▶ **Exercise directions**: Read the records below and report each line in which "agent" occurs.

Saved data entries
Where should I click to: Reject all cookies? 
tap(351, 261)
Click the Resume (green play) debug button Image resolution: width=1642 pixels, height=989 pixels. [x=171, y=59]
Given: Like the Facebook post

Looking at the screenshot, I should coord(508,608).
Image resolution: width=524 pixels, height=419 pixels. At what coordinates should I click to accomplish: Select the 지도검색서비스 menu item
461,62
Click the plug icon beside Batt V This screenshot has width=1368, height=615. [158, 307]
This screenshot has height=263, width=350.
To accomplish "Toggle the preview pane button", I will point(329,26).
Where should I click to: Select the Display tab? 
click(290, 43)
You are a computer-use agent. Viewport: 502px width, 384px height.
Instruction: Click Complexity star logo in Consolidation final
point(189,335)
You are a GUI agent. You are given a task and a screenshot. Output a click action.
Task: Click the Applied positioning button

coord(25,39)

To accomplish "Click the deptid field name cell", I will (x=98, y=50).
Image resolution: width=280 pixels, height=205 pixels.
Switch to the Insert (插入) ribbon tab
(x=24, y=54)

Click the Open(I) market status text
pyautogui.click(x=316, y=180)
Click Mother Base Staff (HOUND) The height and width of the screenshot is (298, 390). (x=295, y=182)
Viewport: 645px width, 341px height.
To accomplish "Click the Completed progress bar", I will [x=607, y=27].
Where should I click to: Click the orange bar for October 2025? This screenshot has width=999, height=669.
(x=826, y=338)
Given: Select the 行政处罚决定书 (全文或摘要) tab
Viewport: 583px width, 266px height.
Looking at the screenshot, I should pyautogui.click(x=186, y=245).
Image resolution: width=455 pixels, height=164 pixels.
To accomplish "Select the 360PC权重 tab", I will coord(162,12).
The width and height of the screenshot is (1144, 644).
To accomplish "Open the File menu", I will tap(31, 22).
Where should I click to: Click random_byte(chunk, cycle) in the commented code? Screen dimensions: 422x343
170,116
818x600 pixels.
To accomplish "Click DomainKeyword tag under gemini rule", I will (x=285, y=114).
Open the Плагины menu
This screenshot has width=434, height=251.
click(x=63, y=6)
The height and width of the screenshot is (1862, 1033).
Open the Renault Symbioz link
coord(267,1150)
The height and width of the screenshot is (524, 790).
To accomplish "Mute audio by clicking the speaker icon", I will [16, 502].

▶ **Response area**:
You are a computer-use agent. Viewport: 502px width, 384px height.
You are a GUI agent. You are given a task and a screenshot. Output a click action.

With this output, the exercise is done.